:: Document text ::

Google discovers new web pages by crawling the web, and then they add those pages to their index. They do this using a web spider called Googlebot.

Confused? Let’s define a few of the key terms you need to understand.

Crawling: The process of following hyperlinks on the web to discover new content.
Indexing: The process of storing every web page in a vast database.
Web Spider: A piece of software designed to carry out the crawling process at scale.
Googlebot: Google’s web spider.

Here’s a video from Google that explains the process in more detail:

When you search or Google something, you’re asking Google to return all the relevant pages from their index. Because there are often millions of pages that fit the bill, Google’s ranking algorithm does its best to sort the pages so that you see the best and most relevant results first.

You may have noticed that Google places their sponsored pages at the top of their list – so they might not actually be the most relevant for YOU.

The critical point I’m making here is that indexing and ranking are two different things. Indexing is showing up for the race, ranking is winning is winning the race.

You can’t possibly win without showing up for the race in the first place.

Go to Google, enter your website then search for site:yourwebsite.com

This number shows roughly how many of your pages Google has indexed.

:::
:: Given information ::

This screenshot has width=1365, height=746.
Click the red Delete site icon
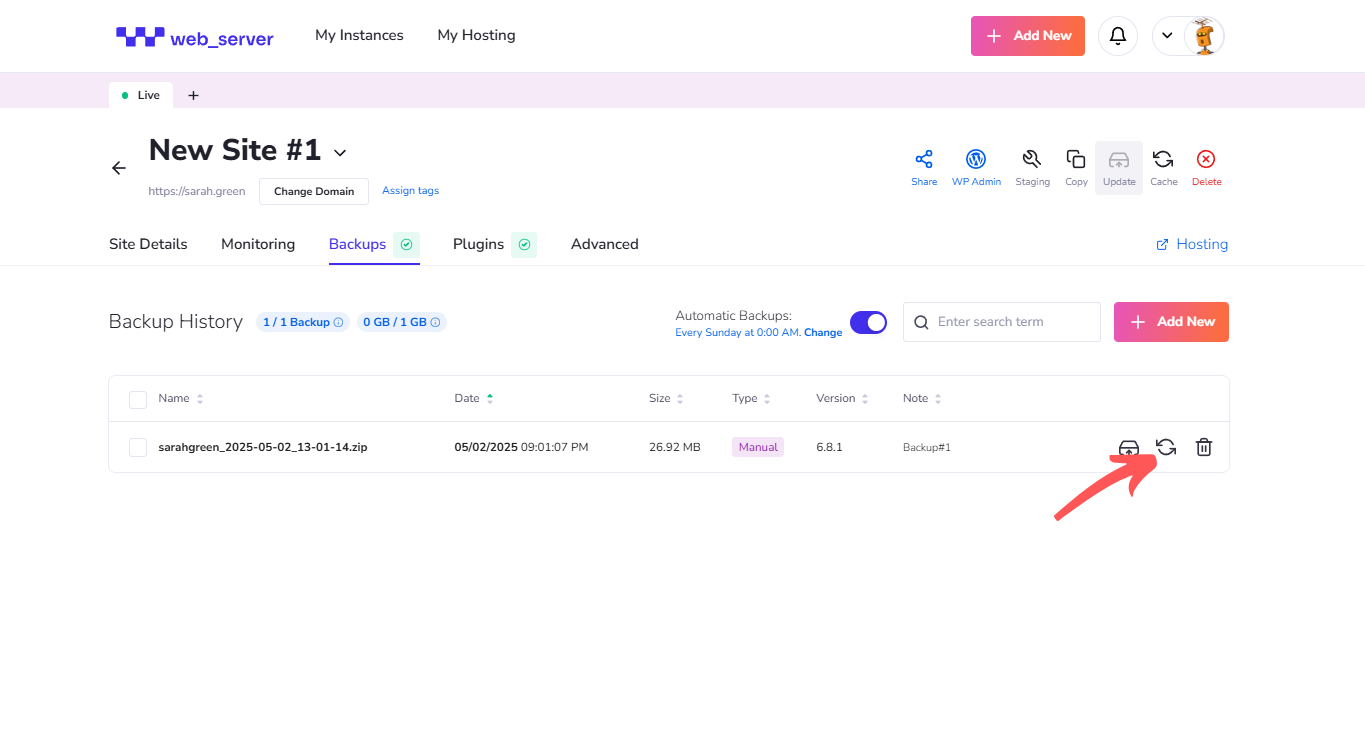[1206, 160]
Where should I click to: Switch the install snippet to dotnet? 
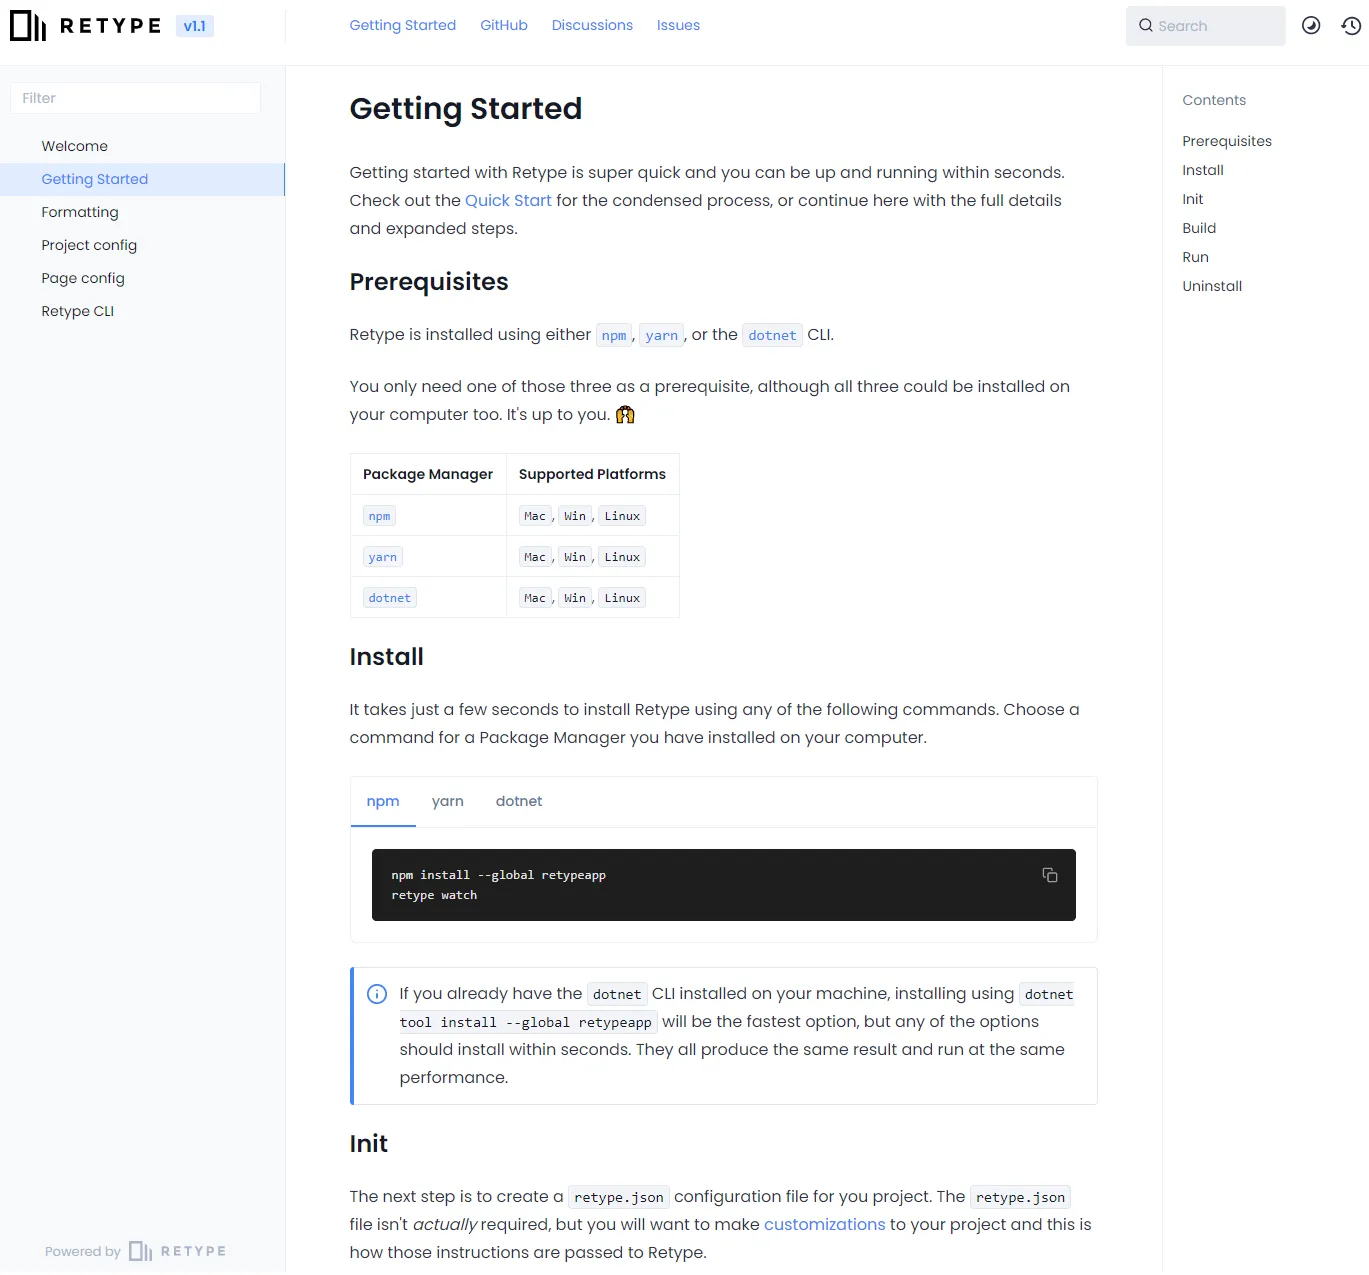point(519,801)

:::
:: Given information ::

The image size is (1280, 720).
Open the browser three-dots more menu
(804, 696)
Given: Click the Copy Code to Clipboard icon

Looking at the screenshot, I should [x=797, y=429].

:::

■ The task: Continue the explanation of how Google crawls, indexes, and ranks web pages, starting right after its final sentence.

■ Result of the task:
If you want to check the index status of a specific URL, use the Same site:yourwebsite.com/web-page-slug operator.

Google Find Out How Much Traffic a Website Gets

No results will show up if the page isn’t indexed.

Now, it’s worth noting that if you’re a Google Search Console user, you can use the Coverage report to get a more accurate insight into the index status of your website. Just go to: Google Search Console > Index > Coverage for a full report.

Google Search Console Go to Index Go to Coverage

Look at the number of valid pages both with and without warnings.

If these two numbers total anything but zero, then Google has at least some of the pages on your website indexed. If not, then you have a severe problem because none of your web pages are indexed.

SIDENOTE: Not a Google Search Console user? Sign up. It’s free. Everyone who runs a website and cares about getting traffic from Google should use Google Search Console. It’s that important.

You can also use the search Console to check whether a specific page is indexed. To do that, paste the URL into the URL Inspection tool.

If that page is indexed, it’ll say “URL is on Google.”

Google Search Console if the page is indexed it says URL is on Google

If the page isn’t indexed, you’ll see the words “URL is not on Google.”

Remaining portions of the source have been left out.